Двойственная натура Григорьева совмещала в себе русскую душу и образование интеллигента. Однако Достоевский оценивал его как человека цельного: «И так как раздваивался жизненно он менее других и, раздвоившись, не мог так же удобно, как всякий "герой нашего времени", одной своей половиной тосковать и мучиться, а другой своей половиной только наблюдать тоску своей первой половины, сознавать и описывать эту тоску свою, иногда даже в прекрасных стихах, с самообожанием и с некоторым гастрономическим наслаждением, – то и заболевал тоской своей весь, целиком, всем человеком, если позволят так выразиться» [5]. О цельности говорил и Блок в письме Ашукину, когда просил не делить собрание сочинений Григорьева на два тома, так как чувствовал, что он, как и Тютчев, неделим.

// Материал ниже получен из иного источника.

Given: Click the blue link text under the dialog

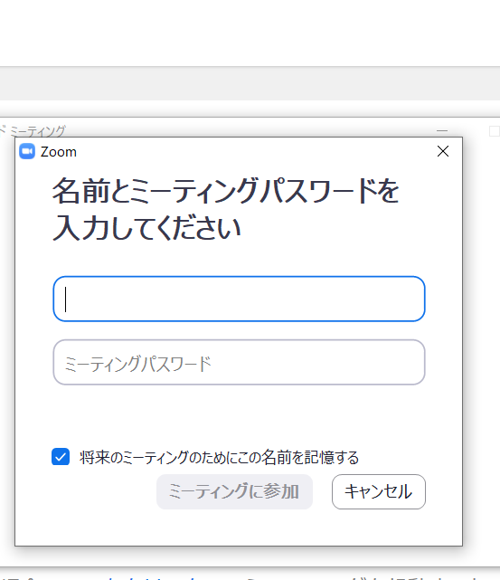Looking at the screenshot, I should click(x=156, y=577).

Узнав о смерти Григорьева в долговой яме, Достоевский глубоко сожалел о том, что не смог предотвратить этого. Если бы он знал, что последний русский романтик закончит свою жизнь так скоро, он занял бы ещё денег, хотя и сам был весь в долгах. Позднее Достоевский сказал, что Григорьев «был правдивый, высоко честный писатель, не говоря уже о том, до какой глубины доходили его требования и как серьезно и строго смотрел он всю жизнь на свои собственные стремления и убеждения» [5].

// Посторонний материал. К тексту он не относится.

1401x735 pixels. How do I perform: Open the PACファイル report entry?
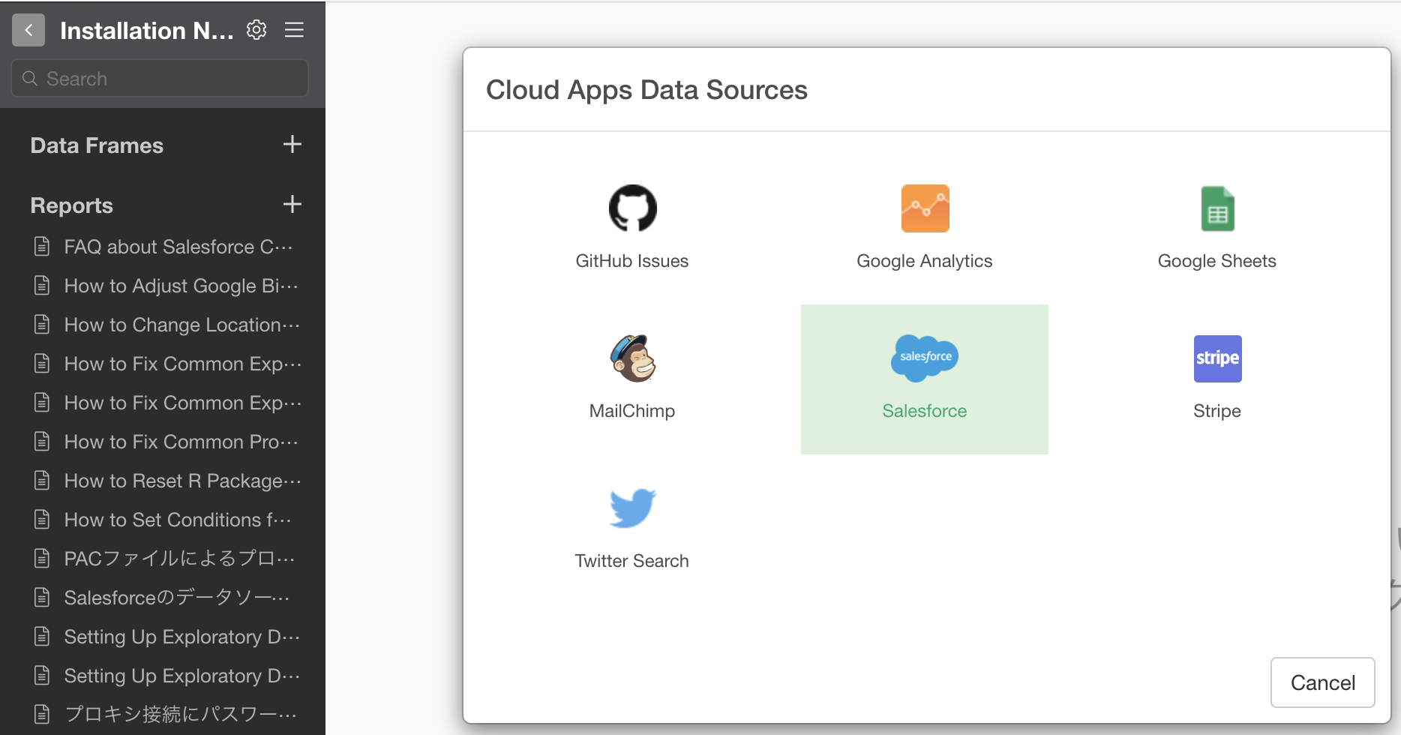click(179, 559)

Страхов незадолго до смерти Григорьева, после визита к нему, написал: «Тут невольно могло прийти на мысль, что есть в жизни что-нибудь повыше личного страдания. Перед этим человеком, больным, одетым в плохие обноски и сидящим в долговом отделении и который, однако же, всей душой погружается в общий интерес и о нем одном думает всю бессонную ночь; перед этим человеком стало бы стыдно всякому, кто слишком носился бы со своими личными интересами» [6]. Вечный должник Григорьев погиб от ямы именно потому, что его больной ум, воспалённый великими идеями, органически не переносил мысли о земных, бытовых вещах.

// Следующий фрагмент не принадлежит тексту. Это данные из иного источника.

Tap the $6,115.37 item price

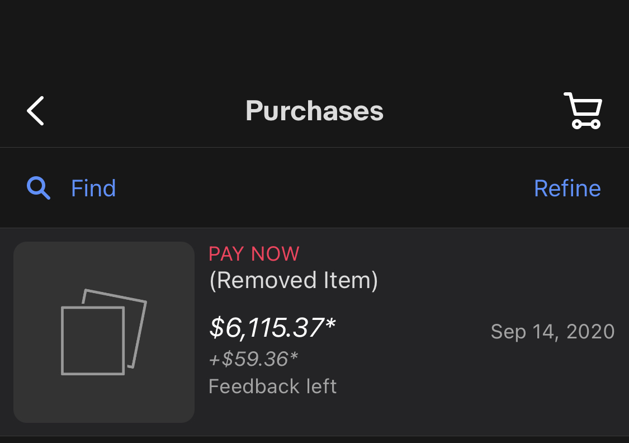(x=267, y=328)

Когда Ап. Майков читал в кругу друзей поэму «Три смерти»,
Григорьев воскликнул: «Я умру, как Люций! Ни от чего не отрекаясь!» [7]. Селезнёв также заметил эту особенность личности Григорьева, приведя его похожую цитату: «Я верую в свободу личности, в красоту души и надеюсь помереть, пусть и в долговой яме, но свободным, а мундир никакой не надену и в клетку, пусть самую золотую и хрустальную, как вы ее ни называйте <…> ни за каким счастьем не полезу, а коли загонят даже, все равно изловчусь, а кукиш ей покажу, однако…» [1].

Подобные эпизоды не нашли места в статье Блока. Наоборот, смерть Григорьева в ней описана как унизительная, собачья. Ещё более крамольную мысль в ответ на блоковскую статью высказала Зинаида Гиппиус: «Блок не ошибся насчёт А. Григорьева: он, действительно, "умер не потому, что был честен". Даже умер как раз потому, что был не "честен". Он погиб, как растерянная приблудная собака, попавшая между двумя армиями во время сражения» [8]. В статье о Гейне, Блок написал, что Григорьев погиб, «измученный жизнью и либералами». Либеральная общественность часто делала попытки уничтожить русскую культуру. Исключением не стал Григорьев, борьбу с которым такие, как Зинаида Гиппиус, продолжают и по сей день. Однако эта тема заслуживает отдельного исследования.

Использованные источники:

1. Селезнёв, Ю.И. Достоевский / Ю.И. Селезнёв. – М. : Молодая гвардия, 1981.

2. Блок А.А. – Ашукину Н.С., 6 апреля 1915 г. / А.А. Блок. – URL: http://blok.lit-info.ru/blok/letter/letter-374.htm (дата обращения: 25.09.2021).

3. Блок, А.А. Судьба Аполлона Григорьева / А.А. Блок. –­ URL: http://blok.lit-info.ru/blok/letter/letter-374.htm (дата обращения: 25.09.2021).

4. Розанов, В.В К 50-летию кончины Аполлона Григорьева / В.В. Розанов. –­ URL: http://az.lib.ru/r/rozanow_w_w/text_1914_grigoriev.shtml (дата обращения: 25.09.2021).

5. Достоевский, Ф.М. Примечание к статье Н. Страхова «Воспоминания об Аполлоне Александровиче Григорьеве» / Ф.М. Достоевский. –­ URL: http://blok.lit-info.ru/blok/letter/letter-374.htm (дата обращения: 25.09.2021).

6. Страхов, Н.Н. Воспоминания об Аполлоне Александровиче Григорьеве / Н.Н. Страхов. –­ URL: http://blok.litinfo.ru/blok/letter/letter-374.htm (дата обращения: 25.09.2021).

7. Егоров, Б. Аполлон Гриргорьев / Б. Егоров. –­ URL: Аполлон Григорьев – Егоров Борис, скачать книгу бесплатно в fb2, epub, doc (bookscafe.net) (дата обращения: 25.09.2021).